This paper by Papernot and McDaniel highlights a fundamental failure of many machine learning models: they fail to identify when an input is “out-of-distribution” and therefore give inaccurately confident predictions when presented with those inputs.
Their proposed solution is interesting. However there will certainly be other proposed solutions. We will see which proves most robust in practice.

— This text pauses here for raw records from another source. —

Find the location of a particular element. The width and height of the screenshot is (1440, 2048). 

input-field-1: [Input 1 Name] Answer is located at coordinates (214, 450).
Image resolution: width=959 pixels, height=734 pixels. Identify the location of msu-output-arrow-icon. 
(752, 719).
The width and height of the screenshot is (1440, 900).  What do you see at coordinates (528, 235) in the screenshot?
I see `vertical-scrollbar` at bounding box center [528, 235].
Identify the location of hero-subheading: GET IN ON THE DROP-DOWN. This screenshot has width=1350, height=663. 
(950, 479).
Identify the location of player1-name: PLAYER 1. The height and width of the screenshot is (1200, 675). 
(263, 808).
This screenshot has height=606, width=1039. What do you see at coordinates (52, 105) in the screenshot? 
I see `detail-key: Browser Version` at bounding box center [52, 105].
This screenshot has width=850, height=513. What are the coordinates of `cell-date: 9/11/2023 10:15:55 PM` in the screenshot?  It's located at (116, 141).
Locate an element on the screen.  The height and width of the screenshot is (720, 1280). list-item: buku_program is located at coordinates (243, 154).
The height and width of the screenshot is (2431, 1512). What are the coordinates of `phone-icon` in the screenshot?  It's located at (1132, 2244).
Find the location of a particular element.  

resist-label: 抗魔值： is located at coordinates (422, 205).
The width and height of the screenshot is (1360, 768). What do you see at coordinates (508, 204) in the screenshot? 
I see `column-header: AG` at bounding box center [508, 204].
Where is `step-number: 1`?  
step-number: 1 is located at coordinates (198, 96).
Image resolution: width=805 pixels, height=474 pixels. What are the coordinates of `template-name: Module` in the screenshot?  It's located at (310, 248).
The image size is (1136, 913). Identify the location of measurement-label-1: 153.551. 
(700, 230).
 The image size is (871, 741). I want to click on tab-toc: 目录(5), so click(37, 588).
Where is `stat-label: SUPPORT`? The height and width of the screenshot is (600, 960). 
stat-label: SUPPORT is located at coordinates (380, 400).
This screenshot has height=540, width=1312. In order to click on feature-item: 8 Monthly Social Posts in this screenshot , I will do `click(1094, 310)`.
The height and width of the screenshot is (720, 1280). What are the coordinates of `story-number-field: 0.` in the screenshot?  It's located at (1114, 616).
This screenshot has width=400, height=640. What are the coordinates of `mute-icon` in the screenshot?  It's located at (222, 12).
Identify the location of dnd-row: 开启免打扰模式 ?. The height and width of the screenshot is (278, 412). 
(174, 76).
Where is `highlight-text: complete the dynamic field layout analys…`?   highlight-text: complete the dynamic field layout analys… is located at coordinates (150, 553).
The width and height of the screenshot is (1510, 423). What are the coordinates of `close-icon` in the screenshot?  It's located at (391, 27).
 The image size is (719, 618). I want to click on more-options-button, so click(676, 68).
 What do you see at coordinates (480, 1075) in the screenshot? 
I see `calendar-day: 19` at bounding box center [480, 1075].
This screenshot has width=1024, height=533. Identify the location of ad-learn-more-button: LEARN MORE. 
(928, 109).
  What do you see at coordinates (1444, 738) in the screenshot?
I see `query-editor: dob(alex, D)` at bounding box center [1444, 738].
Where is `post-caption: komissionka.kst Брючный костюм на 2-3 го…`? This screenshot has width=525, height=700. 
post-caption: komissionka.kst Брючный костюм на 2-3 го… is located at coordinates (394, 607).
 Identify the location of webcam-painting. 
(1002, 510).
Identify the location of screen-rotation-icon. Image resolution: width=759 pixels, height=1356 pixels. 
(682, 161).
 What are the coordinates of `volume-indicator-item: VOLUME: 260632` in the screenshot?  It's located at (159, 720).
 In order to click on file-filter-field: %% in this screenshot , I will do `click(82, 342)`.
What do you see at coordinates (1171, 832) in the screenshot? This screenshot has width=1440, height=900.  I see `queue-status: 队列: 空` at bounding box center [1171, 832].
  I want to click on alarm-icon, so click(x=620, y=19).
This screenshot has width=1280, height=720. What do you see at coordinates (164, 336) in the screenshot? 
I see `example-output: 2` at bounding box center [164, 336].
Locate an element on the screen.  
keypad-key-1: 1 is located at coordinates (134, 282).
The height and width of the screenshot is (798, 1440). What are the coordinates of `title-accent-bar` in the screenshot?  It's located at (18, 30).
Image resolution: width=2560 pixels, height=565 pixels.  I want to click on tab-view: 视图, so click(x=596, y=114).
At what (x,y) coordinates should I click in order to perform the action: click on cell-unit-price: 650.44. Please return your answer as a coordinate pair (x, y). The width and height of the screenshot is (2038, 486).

What is more interesting is their good summary of the problem:
More generally, as the ML community moves towards an end-to-end approach to learning, models are taking up roles that used to be fulfilled by pre-processing pipelines. Features are no longer manually engineered to extract a representation of the input. A good example of that is machine translation—significant progress was made by replacing systems engineered for several decades with a holistic sequence-to-sequence model. This lack of pre-processing pipeline generally means that the input domain is less constrained. Despite this, models are deployed with little input validation, which implicitly boils down to expecting the classifier to correctly classify any input that can be represented by their input layer. This goes against one of the fundamental assumptions of machine learning: models should be presented at test time with inputs that fall on their training manifold. Hence, if we deploy a model in an environment were inputs may fall outside of this data manifold, we need mechanisms for figuring out whether a specific input/output pair is acceptable for a given ML model. In security, we sometimes refer to this as admission control. This is what we’d like to achieve by estimating the training data support for a particular prediction.
This problem is most dramatically highlighted via adversarial attacks, such as those illustrated in this paper and this one. However, real world variations of input without any bad actors involved can trigger similar failures.
In practice most data scientists are not conscious of these risks and blithely recommend deploying models without proposing any validating guardrails to go with them.